→ Source document:

+++++

# Protective of stb-x?



## Scannerguard (Jan 26, 2010)

Even with lots of acrimony, do you ever find yourself tempted to or defending your stb-x's or ex's behavior or personality traits? As much as I post the faults of my ex here, the majority of the time, I find myself explaining to others the reasoning for her acts.

THe other day I saw a person I hadn't seen awhile. When she heard of my pending divorce she said something to the effect of:

"I am not surprised. A few of the things you said in the past indicated to me she wasn't a very nice person."

The thing is I was always pretty guarding of her reputation so it was pretty astute of her to pick up on it. I never knew this person well enough to confide my drama to her. 

Anyway, I wanted to almost say to her, "Oh no. . .she wasn't all that bad. Deep down, she's a good person. You got it all wrong!!!" And then I kind of laughed at myself - here it was a person offering her emotional support and I felt compelled to turn it away to protect my stb-x's way she treated me.

Any of you go through these conflicting emotions to champion your ex's reputation?

I have a very difficult time reconciling this in my head - she's my "opponent". . .yet I want to protect her and champion her.


----------



## finallyseewhy (May 1, 2010)

Yes, very much so to such an extreme that I have not even told my family yet(he agreed to not tell his yet) that we are separated. It has only been 5 weeks for us but I still find myself defending to others that do know. I had always built him up to others so much that most people are going to have a hard time believing it.

I am still very protective of him the sad thing is I don't think it is mutual. The OW/Co-worker/Friend told me that he vented about me a lot and had said a lot of things. This is something I am having a hard time getting past. Even more so that I have never spoke negative about him to others in over 11 years.


----------



## Scannerguard (Jan 26, 2010)

Well, talk about conflicting feelings.

About an hour after I posted this and called my stb-x if I could have the kids on some extra days now that my schedule from work is in.

She basically said no, for no good reason in that my schedule with work is inconsistent and she wants a regular committment.

Right now, I have been taking the toddler every Tues. and I thought when the older boys were out of school I would take all of them. She said, "No. . .you cna't have the older two - just the baby." Now, she works all day so the older two have to go to camp or be latchkeyed instead of being with me?

SHe said, "That's my problem!"

She is basically withholding the older ones from me (I have no parenting schedule for them) out of spite.

The thing is I wanted the baby on his birthday and she said she wouldn't give him to me, that he was to be in daycare all day (I guess. . .she didn't indicate any alternative plans).

Talk about emotions - I emailed my attorney and piggybacked this experience on top of what he asked me to email him about. . .and I told him in a way, I really don't care. 

I am really resigned.

Whatever - get the kids or not get the kids. I can truly live either way. If she wants an involved father, I can do that, albeit it on an semi-regular schedule. And I would be happy. IF she wants another man to raise my offspring, well, I guess she's found a new family B**ch. I can be happy with that too, I think.

It does scare me that I really don't care that much one way or the other and I guess I should.

I wasn't actually looking forward to taking all 3 on Tuesday anyway. The older ones get bored as I have to take care of the toddler. I was really just doing it to be fair to all parties.

+++++

→ Objectives:
1: List each post in the forum thread about defending an ex's reputation by its author and date, in the order the posts appear.
2: Pick up the forum thread about defending an ex's reputation after its final sentence and carry it forward.

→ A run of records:
+++++

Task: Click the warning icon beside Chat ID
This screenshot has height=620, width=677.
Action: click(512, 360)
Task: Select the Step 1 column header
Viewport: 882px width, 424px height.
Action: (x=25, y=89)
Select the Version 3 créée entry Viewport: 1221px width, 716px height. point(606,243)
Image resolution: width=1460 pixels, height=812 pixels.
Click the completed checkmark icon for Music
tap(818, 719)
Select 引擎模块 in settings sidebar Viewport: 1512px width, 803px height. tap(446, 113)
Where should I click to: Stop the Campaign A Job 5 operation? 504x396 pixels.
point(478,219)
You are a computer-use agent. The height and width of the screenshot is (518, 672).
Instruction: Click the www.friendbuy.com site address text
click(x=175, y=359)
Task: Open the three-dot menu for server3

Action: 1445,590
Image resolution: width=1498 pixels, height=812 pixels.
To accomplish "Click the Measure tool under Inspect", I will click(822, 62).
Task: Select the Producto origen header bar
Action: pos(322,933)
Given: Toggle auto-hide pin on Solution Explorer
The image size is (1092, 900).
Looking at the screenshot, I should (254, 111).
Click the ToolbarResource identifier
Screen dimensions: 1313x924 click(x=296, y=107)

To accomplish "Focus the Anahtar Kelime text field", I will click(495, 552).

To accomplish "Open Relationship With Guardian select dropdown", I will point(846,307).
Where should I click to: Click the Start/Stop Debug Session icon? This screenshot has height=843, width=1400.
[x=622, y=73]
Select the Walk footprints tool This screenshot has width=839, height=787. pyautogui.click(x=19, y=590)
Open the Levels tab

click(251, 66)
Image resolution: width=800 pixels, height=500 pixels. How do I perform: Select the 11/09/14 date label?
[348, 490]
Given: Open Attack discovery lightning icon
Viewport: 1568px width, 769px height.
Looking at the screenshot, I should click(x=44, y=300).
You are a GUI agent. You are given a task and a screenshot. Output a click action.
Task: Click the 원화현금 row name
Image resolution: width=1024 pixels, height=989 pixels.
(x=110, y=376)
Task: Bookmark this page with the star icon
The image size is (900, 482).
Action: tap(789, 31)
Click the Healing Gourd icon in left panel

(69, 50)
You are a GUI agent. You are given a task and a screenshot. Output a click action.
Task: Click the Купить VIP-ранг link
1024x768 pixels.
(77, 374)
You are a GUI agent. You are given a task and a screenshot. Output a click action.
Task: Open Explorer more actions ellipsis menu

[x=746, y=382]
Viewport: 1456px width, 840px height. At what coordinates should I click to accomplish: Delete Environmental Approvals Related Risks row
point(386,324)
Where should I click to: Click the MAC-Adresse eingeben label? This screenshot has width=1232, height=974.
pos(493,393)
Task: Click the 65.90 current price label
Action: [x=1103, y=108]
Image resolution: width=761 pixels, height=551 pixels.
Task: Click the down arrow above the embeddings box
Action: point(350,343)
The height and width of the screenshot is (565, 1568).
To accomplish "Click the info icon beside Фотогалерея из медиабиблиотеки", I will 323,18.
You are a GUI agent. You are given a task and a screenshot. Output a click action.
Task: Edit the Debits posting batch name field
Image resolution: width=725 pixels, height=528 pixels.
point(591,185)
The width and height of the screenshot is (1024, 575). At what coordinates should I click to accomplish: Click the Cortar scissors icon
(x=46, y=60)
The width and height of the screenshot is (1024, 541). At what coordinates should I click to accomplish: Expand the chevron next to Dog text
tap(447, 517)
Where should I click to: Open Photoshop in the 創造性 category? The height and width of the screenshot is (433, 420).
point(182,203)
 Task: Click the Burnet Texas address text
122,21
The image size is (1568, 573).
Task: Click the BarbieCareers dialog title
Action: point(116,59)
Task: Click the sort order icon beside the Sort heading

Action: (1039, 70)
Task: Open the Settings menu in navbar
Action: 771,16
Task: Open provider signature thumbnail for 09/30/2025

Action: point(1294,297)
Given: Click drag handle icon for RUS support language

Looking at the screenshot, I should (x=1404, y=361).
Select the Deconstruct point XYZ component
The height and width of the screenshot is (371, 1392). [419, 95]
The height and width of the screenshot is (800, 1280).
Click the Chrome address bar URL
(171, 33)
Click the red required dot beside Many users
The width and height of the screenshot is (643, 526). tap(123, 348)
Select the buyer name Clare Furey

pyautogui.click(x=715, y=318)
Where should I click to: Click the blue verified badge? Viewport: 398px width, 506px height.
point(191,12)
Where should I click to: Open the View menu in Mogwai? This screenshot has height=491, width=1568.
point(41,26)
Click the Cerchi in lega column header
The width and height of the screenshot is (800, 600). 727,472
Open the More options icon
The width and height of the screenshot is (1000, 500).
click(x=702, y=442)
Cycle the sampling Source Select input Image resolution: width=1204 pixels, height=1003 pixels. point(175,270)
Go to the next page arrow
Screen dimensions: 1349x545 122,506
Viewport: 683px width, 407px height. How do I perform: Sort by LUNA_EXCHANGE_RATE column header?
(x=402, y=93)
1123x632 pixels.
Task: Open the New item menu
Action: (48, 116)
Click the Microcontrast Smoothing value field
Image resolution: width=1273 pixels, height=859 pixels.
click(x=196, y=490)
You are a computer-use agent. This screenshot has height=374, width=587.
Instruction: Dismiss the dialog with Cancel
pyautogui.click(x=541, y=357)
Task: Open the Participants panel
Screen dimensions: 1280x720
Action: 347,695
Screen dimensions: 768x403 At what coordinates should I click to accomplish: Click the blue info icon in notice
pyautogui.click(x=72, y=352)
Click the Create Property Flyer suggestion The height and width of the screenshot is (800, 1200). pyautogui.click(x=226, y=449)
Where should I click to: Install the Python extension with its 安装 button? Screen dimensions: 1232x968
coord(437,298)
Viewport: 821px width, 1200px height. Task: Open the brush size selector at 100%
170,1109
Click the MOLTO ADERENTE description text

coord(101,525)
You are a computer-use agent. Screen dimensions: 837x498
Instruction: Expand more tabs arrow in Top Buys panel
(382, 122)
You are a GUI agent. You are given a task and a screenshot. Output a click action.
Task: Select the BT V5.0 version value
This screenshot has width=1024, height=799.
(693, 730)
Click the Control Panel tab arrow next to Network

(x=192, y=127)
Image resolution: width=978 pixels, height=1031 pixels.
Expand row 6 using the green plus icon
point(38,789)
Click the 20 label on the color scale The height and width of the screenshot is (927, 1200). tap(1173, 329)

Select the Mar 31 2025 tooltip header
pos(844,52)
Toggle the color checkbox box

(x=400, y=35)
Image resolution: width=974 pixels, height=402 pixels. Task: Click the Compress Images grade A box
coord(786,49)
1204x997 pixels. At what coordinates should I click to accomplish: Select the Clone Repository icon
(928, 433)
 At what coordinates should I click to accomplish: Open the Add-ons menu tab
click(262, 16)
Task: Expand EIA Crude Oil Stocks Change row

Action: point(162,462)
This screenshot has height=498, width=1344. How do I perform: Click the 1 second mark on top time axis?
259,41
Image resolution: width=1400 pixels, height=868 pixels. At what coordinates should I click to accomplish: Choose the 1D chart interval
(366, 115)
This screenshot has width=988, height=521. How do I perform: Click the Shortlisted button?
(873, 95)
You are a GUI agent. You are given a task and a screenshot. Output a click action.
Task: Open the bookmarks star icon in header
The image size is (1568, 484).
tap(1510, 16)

+++++

→ Results in order:
1:
Scannerguard (Jan 26, 2010)
finallyseewhy (May 1, 2010)
Scannerguard (Jan 26, 2010)

2:
I was thinking of taking over a six pack of Coors Light and a pack of Camel cigarettes to her she is acting like white trash so much. My sophisticated wife reduced to white trash. Just drop off the cigarettes and beer and let her contemplate the meaning behind it.


----------



## finallyseewhy (May 1, 2010)

Thats really too bad she would rather have the kids in daycare(even more on a birthday) or home alone instead of with their dad....if there is no real reason! 

That is one thing I consider myself really lucky is that when it comes to our kids we are both very active. When H wants to see them its not an issues even if it just for a quick lunch/dinner. I don't restrict him or anything and would never want to.


----------



## Scannerguard (Jan 26, 2010)

finallyseewhy:

Would you care if he took one one night and the other another night as long as he was trying to be fair? I mean not exactly 50/50 because it can never be.

That's my conundrum. . .a 2 year old, 8 year old and 13 year old all have very different needs.

The 2 year old is all physical - he needs nourishment, baths, and lots of physical attention and affection, which I lavish on him every Tues.

The 13 year old needs social time and is starting to be more about his peers. I think he needs disipline though.

The 8 year old seems to like to just decompress with me (he's extremely, extremely active) - he'll just sit there and work on art while I do my thing and just make conversation.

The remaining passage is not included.